• [The problem]
Copy the lines of the records below word for word, from the line containing "containing (379, 295)" through the line containing "CEO [713, 185]", with both of those lines included.

• [Input for this task]
— START —

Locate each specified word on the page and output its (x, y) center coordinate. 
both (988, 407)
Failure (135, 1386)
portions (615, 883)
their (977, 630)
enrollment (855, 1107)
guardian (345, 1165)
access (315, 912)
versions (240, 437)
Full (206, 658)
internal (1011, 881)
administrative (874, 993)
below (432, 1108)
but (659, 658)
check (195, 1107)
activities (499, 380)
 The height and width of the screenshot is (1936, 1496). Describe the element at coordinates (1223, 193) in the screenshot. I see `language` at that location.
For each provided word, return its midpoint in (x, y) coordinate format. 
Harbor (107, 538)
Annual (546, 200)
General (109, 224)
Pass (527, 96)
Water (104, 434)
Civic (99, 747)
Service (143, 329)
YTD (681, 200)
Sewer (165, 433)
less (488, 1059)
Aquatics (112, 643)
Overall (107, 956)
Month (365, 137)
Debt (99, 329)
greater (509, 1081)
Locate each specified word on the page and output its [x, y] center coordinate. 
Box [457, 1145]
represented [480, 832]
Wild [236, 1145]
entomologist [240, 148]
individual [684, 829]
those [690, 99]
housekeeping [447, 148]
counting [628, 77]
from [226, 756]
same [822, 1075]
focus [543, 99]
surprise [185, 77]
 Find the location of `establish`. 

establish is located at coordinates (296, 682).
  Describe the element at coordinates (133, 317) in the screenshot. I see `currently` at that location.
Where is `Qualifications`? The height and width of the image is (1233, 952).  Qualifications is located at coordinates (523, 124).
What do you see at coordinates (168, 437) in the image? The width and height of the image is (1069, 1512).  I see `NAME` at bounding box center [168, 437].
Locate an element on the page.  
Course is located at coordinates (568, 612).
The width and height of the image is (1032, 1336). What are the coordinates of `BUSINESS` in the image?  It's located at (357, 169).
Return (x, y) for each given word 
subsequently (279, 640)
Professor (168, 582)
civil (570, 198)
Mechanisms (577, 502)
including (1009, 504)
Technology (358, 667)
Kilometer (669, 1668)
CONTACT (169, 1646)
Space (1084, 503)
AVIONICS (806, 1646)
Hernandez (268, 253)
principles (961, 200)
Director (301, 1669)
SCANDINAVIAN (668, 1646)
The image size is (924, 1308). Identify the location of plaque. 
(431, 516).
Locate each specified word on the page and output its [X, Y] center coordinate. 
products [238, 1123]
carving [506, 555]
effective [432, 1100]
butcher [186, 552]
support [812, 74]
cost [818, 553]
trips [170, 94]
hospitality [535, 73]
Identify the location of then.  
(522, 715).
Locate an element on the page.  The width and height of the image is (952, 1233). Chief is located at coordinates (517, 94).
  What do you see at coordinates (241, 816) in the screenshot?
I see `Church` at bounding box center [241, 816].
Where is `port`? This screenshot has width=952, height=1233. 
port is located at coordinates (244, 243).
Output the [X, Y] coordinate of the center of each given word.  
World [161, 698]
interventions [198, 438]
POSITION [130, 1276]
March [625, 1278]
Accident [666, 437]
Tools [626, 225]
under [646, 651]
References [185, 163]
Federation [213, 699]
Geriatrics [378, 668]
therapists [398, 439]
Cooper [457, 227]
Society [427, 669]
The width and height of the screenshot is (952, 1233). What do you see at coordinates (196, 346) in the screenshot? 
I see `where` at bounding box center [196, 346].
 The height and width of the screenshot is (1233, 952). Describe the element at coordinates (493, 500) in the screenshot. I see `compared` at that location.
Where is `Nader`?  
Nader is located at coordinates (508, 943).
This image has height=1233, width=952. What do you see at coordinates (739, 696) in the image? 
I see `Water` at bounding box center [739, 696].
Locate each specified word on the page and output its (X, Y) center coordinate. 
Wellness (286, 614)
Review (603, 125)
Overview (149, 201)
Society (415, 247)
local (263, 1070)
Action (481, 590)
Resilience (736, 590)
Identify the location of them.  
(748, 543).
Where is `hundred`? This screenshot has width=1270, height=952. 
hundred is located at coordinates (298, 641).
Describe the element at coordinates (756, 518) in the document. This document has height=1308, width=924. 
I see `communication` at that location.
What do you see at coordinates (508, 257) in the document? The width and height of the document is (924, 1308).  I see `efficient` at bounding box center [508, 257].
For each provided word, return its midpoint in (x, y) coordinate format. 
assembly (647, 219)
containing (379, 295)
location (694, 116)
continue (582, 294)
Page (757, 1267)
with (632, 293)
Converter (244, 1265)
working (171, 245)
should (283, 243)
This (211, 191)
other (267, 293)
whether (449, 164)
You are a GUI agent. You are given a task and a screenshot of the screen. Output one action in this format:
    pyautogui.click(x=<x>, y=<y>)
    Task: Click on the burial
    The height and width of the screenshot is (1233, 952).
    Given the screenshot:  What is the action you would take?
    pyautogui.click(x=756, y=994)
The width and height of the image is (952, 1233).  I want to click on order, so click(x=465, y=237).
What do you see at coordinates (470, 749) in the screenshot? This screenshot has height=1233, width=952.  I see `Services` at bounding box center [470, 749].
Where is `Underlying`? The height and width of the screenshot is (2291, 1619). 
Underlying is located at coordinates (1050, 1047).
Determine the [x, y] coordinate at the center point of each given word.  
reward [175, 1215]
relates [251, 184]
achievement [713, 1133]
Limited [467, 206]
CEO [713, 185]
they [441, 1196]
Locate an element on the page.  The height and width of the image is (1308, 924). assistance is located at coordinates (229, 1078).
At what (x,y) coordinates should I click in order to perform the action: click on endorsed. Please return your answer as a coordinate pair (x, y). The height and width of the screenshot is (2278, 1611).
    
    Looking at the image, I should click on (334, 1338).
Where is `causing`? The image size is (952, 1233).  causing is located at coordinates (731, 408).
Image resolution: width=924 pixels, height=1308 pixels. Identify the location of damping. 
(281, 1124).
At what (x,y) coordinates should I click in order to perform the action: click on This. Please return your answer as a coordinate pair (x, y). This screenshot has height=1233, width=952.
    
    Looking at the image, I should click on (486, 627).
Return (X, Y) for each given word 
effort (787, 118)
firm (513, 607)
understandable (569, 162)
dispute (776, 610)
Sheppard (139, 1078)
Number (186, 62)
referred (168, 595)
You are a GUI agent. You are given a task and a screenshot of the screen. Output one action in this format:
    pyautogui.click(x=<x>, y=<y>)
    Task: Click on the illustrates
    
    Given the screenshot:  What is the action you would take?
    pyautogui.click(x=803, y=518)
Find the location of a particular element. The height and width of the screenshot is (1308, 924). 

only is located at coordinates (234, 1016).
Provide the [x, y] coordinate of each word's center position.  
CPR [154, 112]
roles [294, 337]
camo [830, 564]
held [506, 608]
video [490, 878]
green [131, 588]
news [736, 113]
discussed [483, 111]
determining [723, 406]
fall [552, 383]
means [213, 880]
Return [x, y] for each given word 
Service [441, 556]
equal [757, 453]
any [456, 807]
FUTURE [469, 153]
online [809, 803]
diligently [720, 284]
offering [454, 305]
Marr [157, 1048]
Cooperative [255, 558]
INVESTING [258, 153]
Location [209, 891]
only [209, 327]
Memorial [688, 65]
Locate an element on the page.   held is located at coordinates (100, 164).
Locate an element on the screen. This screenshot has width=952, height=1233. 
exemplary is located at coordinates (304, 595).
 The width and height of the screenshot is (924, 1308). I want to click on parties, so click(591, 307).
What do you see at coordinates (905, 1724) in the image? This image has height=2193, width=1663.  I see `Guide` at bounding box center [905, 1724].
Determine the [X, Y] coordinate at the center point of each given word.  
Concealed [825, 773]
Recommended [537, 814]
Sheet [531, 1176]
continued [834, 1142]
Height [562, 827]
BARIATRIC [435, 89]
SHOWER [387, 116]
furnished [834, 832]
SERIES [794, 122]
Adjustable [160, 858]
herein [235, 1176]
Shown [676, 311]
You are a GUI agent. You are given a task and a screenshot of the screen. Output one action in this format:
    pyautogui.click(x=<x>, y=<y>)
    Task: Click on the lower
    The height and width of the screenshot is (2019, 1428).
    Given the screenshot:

— END —

• [Output of the exercise]
containing (379, 295)
location (694, 116)
continue (582, 294)
Page (757, 1267)
with (632, 293)
Converter (244, 1265)
working (171, 245)
should (283, 243)
This (211, 191)
other (267, 293)
whether (449, 164)
You are a GUI agent. You are given a task and a screenshot of the screen. Output one action in this format:
    pyautogui.click(x=<x>, y=<y>)
    Task: Click on the burial
    The height and width of the screenshot is (1233, 952).
    Given the screenshot:  What is the action you would take?
    pyautogui.click(x=756, y=994)
The width and height of the image is (952, 1233).  I want to click on order, so click(x=465, y=237).
What do you see at coordinates (470, 749) in the screenshot? This screenshot has height=1233, width=952.  I see `Services` at bounding box center [470, 749].
Where is `Underlying`? The height and width of the screenshot is (2291, 1619). 
Underlying is located at coordinates (1050, 1047).
Determine the [x, y] coordinate at the center point of each given word.  
reward [175, 1215]
relates [251, 184]
achievement [713, 1133]
Limited [467, 206]
CEO [713, 185]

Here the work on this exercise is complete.